There are also audio clips of the designers speaking about their work. “I think the audio is very poignant and provides that sense of personal connection,” Singer says. Finally, throughout the next month, Sight Unseen will publish in-depth content on each designer. The show will remain online indefinitely.

Works displayed reflect the broad range of ideas that are inspiring young designers right now. Andrew Algier, the designer behind the Brooklyn-based company Algierwork, produces wood furniture inspired by antiques and the ways people interact with objects. He first pitched Khemsurov and Singer on a hand-size mirror with a tall, skinny base of ebonized oak.
Then, the process got collaborative: Khemsurov suggested the piece might work better as a smartphone charging station instead of a mirror. Algier agreed and adapted his designs accordingly; it’s now kind of a sculpture that performs a function. “It’s very conceptual, and almost provocative,” Khemsurov says. “There’s a mystery and simplicity to it.”

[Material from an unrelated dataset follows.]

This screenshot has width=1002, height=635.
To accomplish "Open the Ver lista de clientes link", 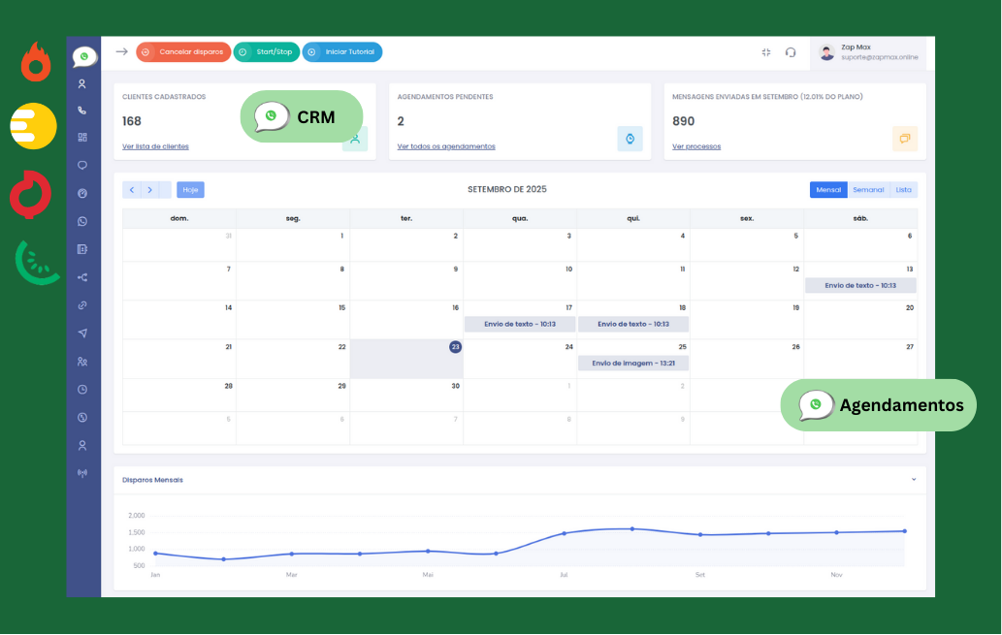I will click(x=155, y=146).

Another designer Khemsurov and Singer love is Brett Miller, of Jackrabbit Studio, based in Upstate New York. Miller makes hand-turned wood furniture with a trompe l’oeil effect: On first glance, some of his pieces — such as the Chubby chair — don’t appear to be made of wood. “He combines highly technical woodworking with shapes that are unexpected,” Singer observes. “His work is playful, yet it also looks like it belongs in a high-end interior. That’s a fine line to walk.”

Berlin-based designer Nazara Lázaro, exhibiting at Offsite for the first time, is debuting Crooked, a collection of angular, asymmetrical wood furniture — dining chairs, lounge chairs and benches — with hidden joints. She chose massive oak timber as the material “because it adds warmth, in contrast to the angular lines,” she says, noting that every piece is unique. “I maintain the overall shape and size, but then I play with the angles a bit.”

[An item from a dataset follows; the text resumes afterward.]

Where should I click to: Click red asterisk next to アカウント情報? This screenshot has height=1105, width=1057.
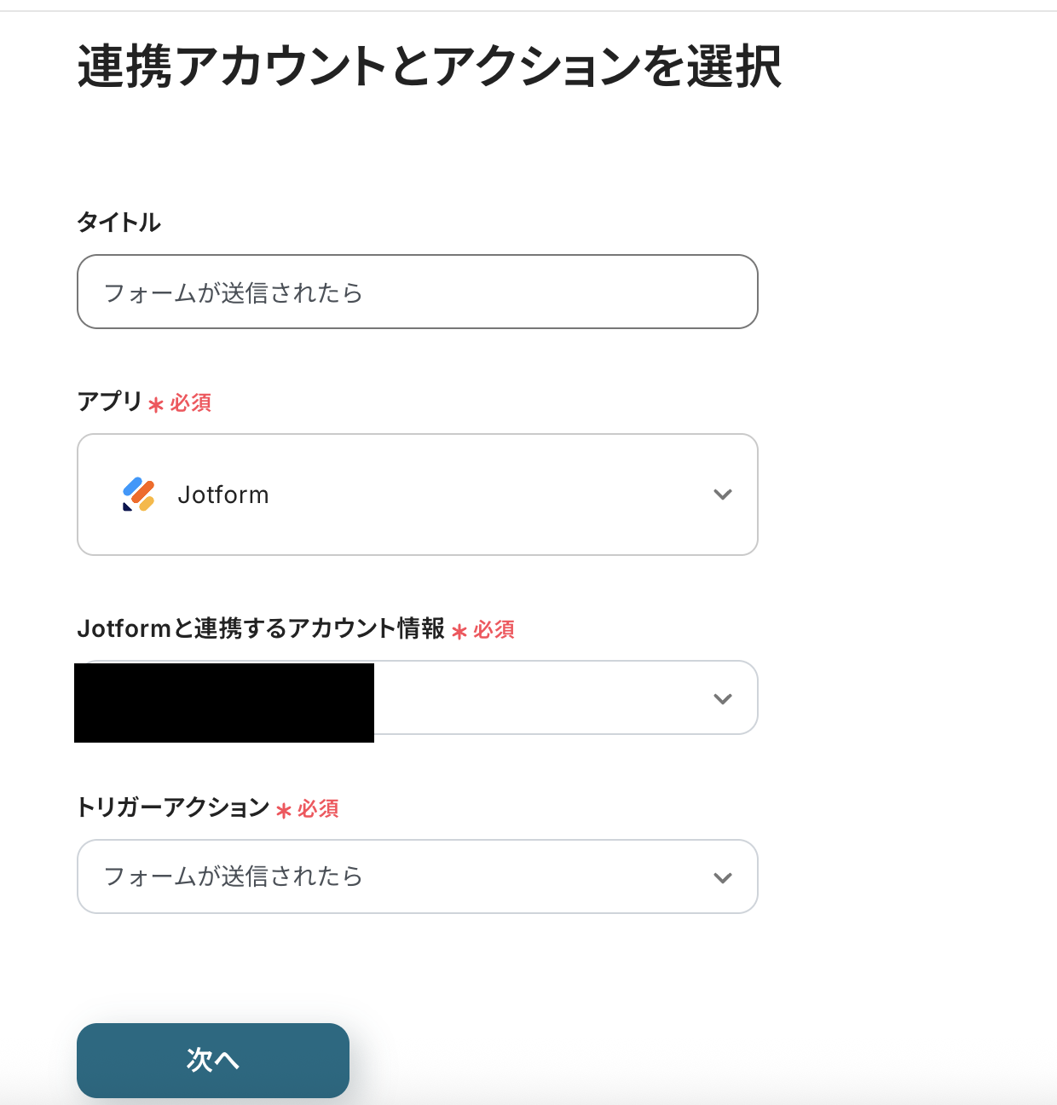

Brooklyn-based lighting company In Common With is introducing a collection of richly hued hand-blown glass light fixtures. These consist of discs — some rimmed with contrasting colors — and pucks that can be combined to create different shapes, for wall sconces, lamps or pendants. The glass pieces are part of a seamless modular system that leaves no hardware visible.
“It’s our most customizable collection yet,” says Nick Ozemba, co-owner with Felicia Hung of the two-year-old company, which is known for making elegantly minimal light fixtures using glass, ceramic and metal.

Upstate, run by Kalen Kaminski, also offers hand-blown glass pieces: pitchers and decanters in mesmerizing marbleized colors. “We typically don’t have housewares in the show,” Khemsurov says, “but these are really gallery pieces. They’re so beautiful — their visual impact is undeniable.”

Scott Martin founded his furniture company, Seer Studio, in Austin late last year, and this is his first time exhibiting in a design fair. His coffee tables have a hefty presence, thanks to exaggerated proportions and sumptuous materials like Carrara marble.
His pieces are influenced in part by the high-end interiors he works on as a designer at the Austin firm Joel Mozersky. “I’ve always looked to Sight Unseen for inspiration,” he says “so I feel privileged to be included.”
Khemsurov and Singer hope the show will reflect the enormous amount of talent and potential that exists in the design world right now — talent that will ultimately carry many of them through this difficult period. “Designers are problem solvers by nature, and this is a creative, if challenging, time,” Khemsurov says. “If anyone is poised to come out of this crisis stronger, it’s designers.”